Start of THE DATA

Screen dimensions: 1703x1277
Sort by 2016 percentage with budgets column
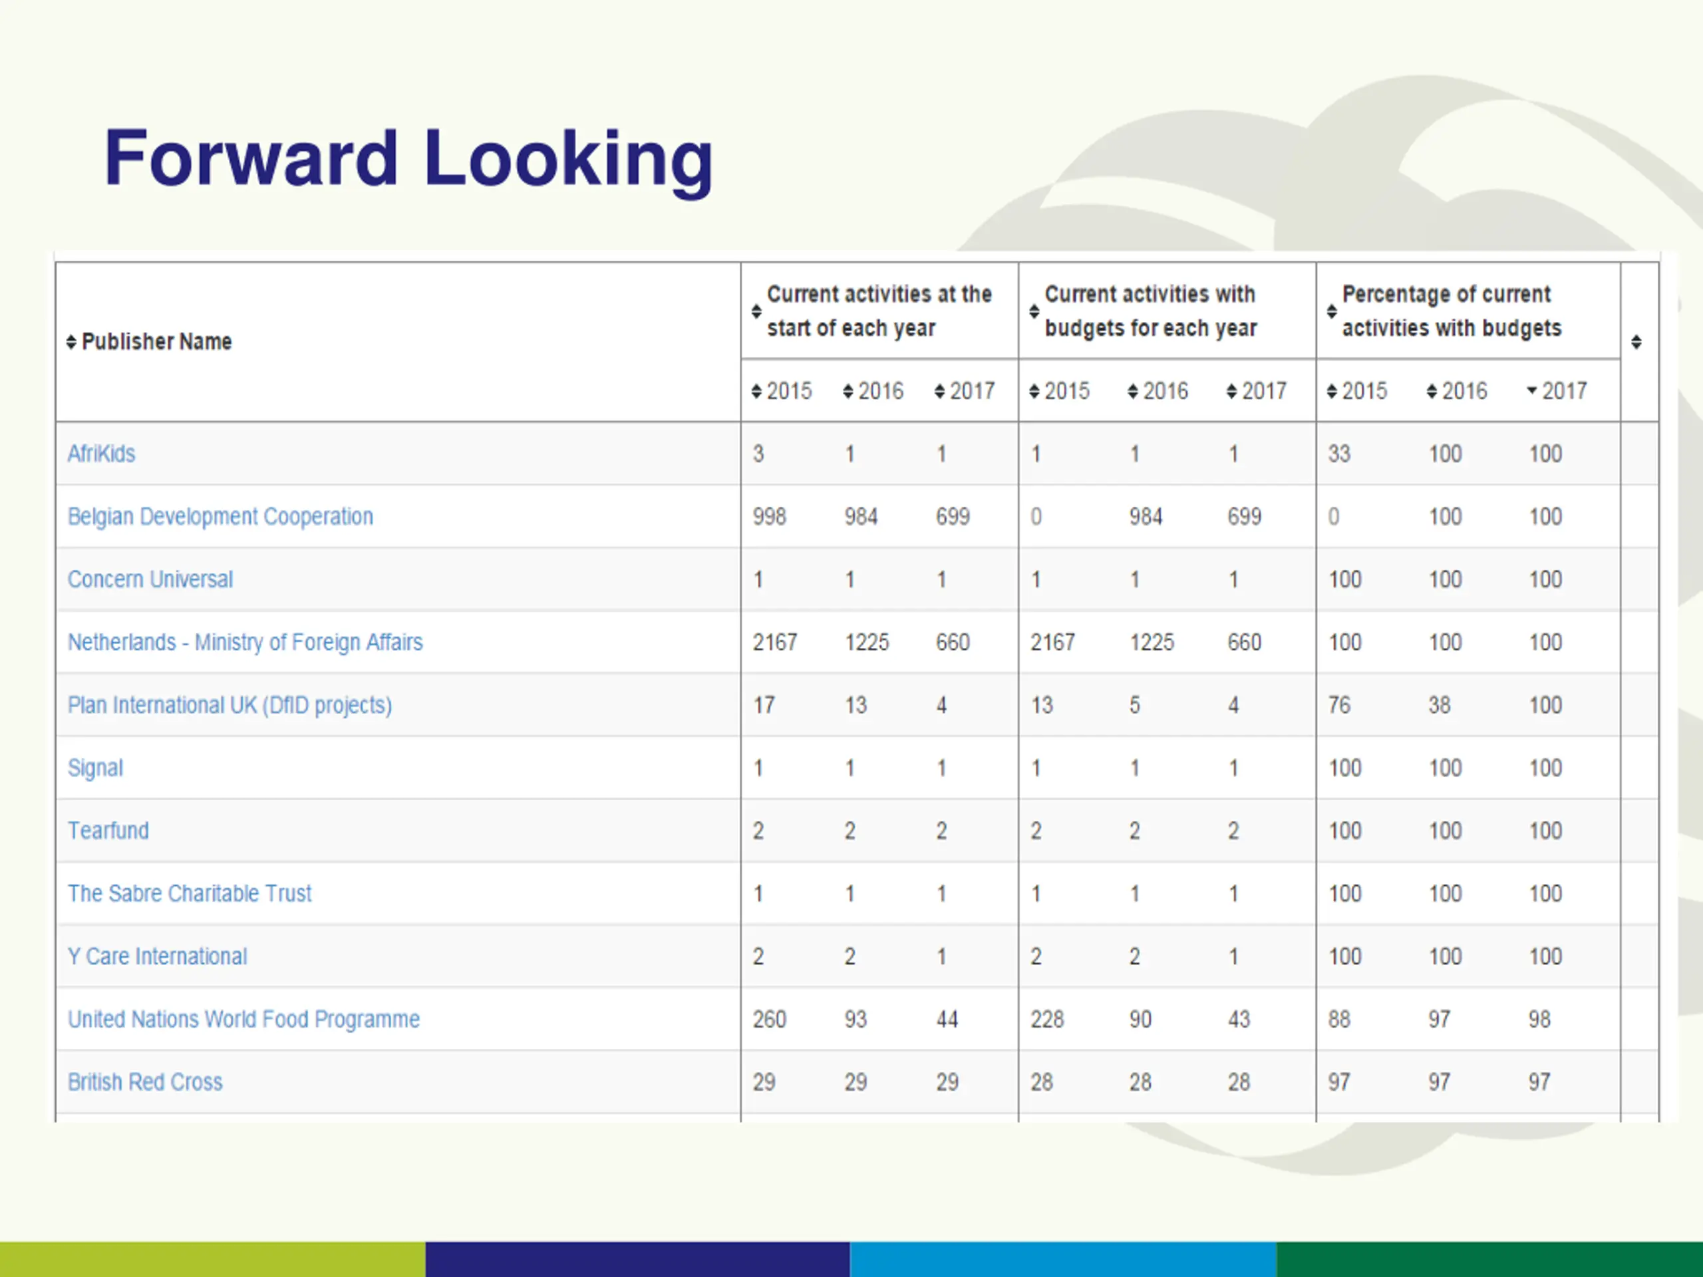[x=1457, y=391]
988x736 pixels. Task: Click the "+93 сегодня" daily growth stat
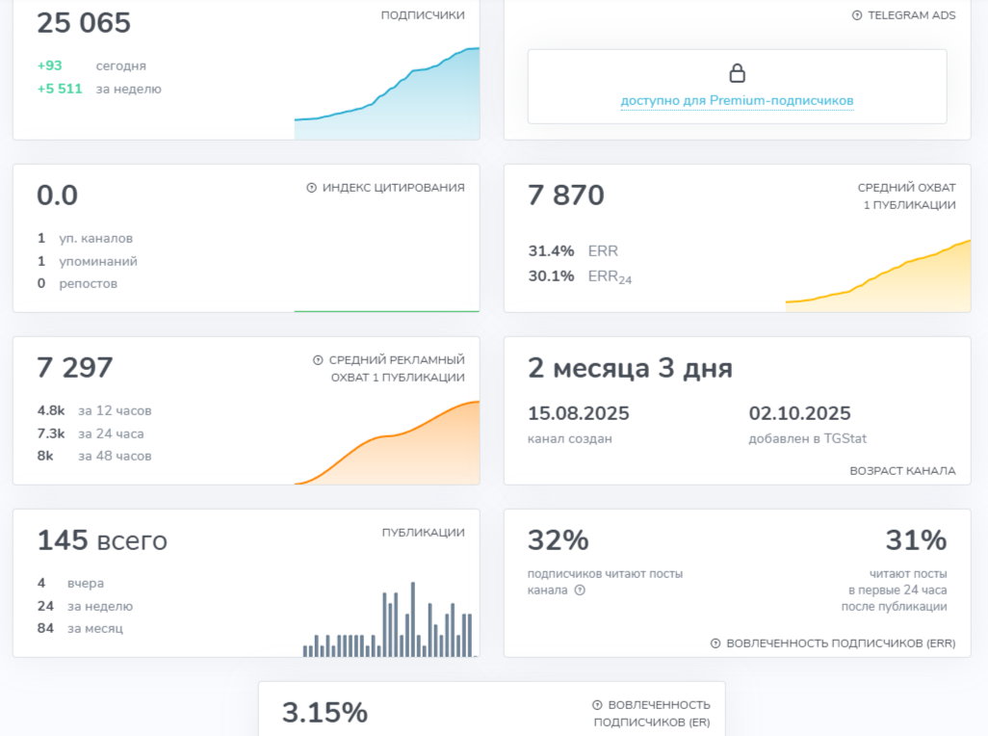click(82, 66)
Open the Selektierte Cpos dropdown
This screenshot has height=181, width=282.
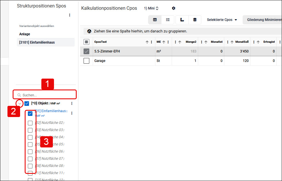point(222,20)
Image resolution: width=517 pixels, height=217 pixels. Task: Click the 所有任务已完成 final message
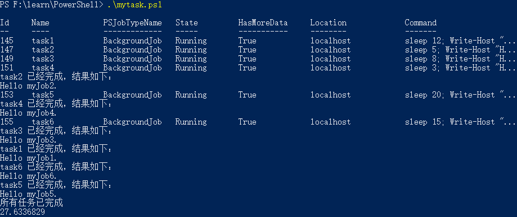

End of THE DATA

● **THE PROBLEM**
For this exercise, transcribe the data above line by line, exactly, with pictures omitted.

● **RESPONSE BELOW**
Screen dimensions: 1703x1277
Sort by 2016 percentage with budgets column
[x=1457, y=391]
988x736 pixels. Task: Click the "+93 сегодня" daily growth stat
click(82, 66)
Open the Selektierte Cpos dropdown
This screenshot has height=181, width=282.
point(222,20)
Image resolution: width=517 pixels, height=217 pixels. Task: Click the 所有任务已完成 final message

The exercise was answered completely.